*Provided data*:
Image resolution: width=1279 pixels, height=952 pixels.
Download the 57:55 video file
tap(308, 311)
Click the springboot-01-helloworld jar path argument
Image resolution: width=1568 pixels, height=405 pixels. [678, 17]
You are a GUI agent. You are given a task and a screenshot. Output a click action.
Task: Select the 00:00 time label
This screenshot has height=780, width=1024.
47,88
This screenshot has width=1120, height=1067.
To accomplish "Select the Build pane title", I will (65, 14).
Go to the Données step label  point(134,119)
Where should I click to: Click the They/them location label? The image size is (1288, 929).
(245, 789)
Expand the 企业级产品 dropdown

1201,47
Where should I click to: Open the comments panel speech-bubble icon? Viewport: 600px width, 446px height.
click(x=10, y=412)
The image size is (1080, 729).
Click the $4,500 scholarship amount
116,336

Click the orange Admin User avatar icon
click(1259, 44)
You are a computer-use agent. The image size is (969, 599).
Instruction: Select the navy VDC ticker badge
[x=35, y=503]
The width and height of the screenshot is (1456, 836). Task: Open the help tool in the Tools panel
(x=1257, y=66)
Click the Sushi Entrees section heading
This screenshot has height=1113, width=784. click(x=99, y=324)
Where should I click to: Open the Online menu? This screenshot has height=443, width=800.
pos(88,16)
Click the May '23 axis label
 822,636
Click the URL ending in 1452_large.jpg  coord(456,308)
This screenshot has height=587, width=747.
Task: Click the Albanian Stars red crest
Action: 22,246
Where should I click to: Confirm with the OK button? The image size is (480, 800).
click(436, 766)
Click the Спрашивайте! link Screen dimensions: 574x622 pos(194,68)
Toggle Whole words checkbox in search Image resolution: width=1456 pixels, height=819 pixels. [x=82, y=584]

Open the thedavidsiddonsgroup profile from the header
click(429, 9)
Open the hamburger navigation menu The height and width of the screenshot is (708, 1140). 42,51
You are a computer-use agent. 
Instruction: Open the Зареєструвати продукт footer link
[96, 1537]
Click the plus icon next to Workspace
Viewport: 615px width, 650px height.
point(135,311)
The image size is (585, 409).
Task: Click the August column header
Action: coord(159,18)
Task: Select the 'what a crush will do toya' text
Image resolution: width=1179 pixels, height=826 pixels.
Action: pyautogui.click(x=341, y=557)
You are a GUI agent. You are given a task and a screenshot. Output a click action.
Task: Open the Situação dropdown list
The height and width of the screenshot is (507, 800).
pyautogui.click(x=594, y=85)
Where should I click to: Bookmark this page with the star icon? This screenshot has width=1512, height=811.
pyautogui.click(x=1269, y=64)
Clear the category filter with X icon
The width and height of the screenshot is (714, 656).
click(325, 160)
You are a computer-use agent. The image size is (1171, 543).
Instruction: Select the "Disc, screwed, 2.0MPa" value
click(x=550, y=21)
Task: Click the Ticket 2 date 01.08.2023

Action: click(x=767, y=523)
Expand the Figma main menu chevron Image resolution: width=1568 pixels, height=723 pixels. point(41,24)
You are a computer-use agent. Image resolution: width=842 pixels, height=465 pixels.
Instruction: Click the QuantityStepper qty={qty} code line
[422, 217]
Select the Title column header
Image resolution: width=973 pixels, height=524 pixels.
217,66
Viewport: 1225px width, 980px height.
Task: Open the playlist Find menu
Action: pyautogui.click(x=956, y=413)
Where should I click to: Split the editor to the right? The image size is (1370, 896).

*Request*: Return all of the records above with every line copied verbatim.

*Response to this exercise*:
Image resolution: width=1279 pixels, height=952 pixels.
Download the 57:55 video file
tap(308, 311)
Click the springboot-01-helloworld jar path argument
Image resolution: width=1568 pixels, height=405 pixels. [678, 17]
You are a GUI agent. You are given a task and a screenshot. Output a click action.
Task: Select the 00:00 time label
This screenshot has height=780, width=1024.
47,88
This screenshot has width=1120, height=1067.
To accomplish "Select the Build pane title", I will (65, 14).
Go to the Données step label  point(134,119)
Where should I click to: Click the They/them location label? The image size is (1288, 929).
(245, 789)
Expand the 企业级产品 dropdown

1201,47
Where should I click to: Open the comments panel speech-bubble icon? Viewport: 600px width, 446px height.
click(x=10, y=412)
The image size is (1080, 729).
Click the $4,500 scholarship amount
116,336

Click the orange Admin User avatar icon
click(1259, 44)
You are a computer-use agent. The image size is (969, 599).
Instruction: Select the navy VDC ticker badge
[x=35, y=503]
The width and height of the screenshot is (1456, 836). Task: Open the help tool in the Tools panel
(x=1257, y=66)
Click the Sushi Entrees section heading
This screenshot has height=1113, width=784. click(x=99, y=324)
Where should I click to: Open the Online menu? This screenshot has height=443, width=800.
pos(88,16)
Click the May '23 axis label
 822,636
Click the URL ending in 1452_large.jpg  coord(456,308)
This screenshot has height=587, width=747.
Task: Click the Albanian Stars red crest
Action: 22,246
Where should I click to: Confirm with the OK button? The image size is (480, 800).
click(436, 766)
Click the Спрашивайте! link Screen dimensions: 574x622 pos(194,68)
Toggle Whole words checkbox in search Image resolution: width=1456 pixels, height=819 pixels. [x=82, y=584]

Open the thedavidsiddonsgroup profile from the header
click(429, 9)
Open the hamburger navigation menu The height and width of the screenshot is (708, 1140). 42,51
You are a computer-use agent. 
Instruction: Open the Зареєструвати продукт footer link
[96, 1537]
Click the plus icon next to Workspace
Viewport: 615px width, 650px height.
point(135,311)
The image size is (585, 409).
Task: Click the August column header
Action: coord(159,18)
Task: Select the 'what a crush will do toya' text
Image resolution: width=1179 pixels, height=826 pixels.
Action: pyautogui.click(x=341, y=557)
You are a GUI agent. You are given a task and a screenshot. Output a click action.
Task: Open the Situação dropdown list
The height and width of the screenshot is (507, 800).
pyautogui.click(x=594, y=85)
Where should I click to: Bookmark this page with the star icon? This screenshot has width=1512, height=811.
pyautogui.click(x=1269, y=64)
Clear the category filter with X icon
The width and height of the screenshot is (714, 656).
click(325, 160)
You are a computer-use agent. The image size is (1171, 543).
Instruction: Select the "Disc, screwed, 2.0MPa" value
click(x=550, y=21)
Task: Click the Ticket 2 date 01.08.2023

Action: click(x=767, y=523)
Expand the Figma main menu chevron Image resolution: width=1568 pixels, height=723 pixels. point(41,24)
You are a computer-use agent. Image resolution: width=842 pixels, height=465 pixels.
Instruction: Click the QuantityStepper qty={qty} code line
[422, 217]
Select the Title column header
Image resolution: width=973 pixels, height=524 pixels.
217,66
Viewport: 1225px width, 980px height.
Task: Open the playlist Find menu
Action: pyautogui.click(x=956, y=413)
Where should I click to: Split the editor to the right? The image size is (1370, 896).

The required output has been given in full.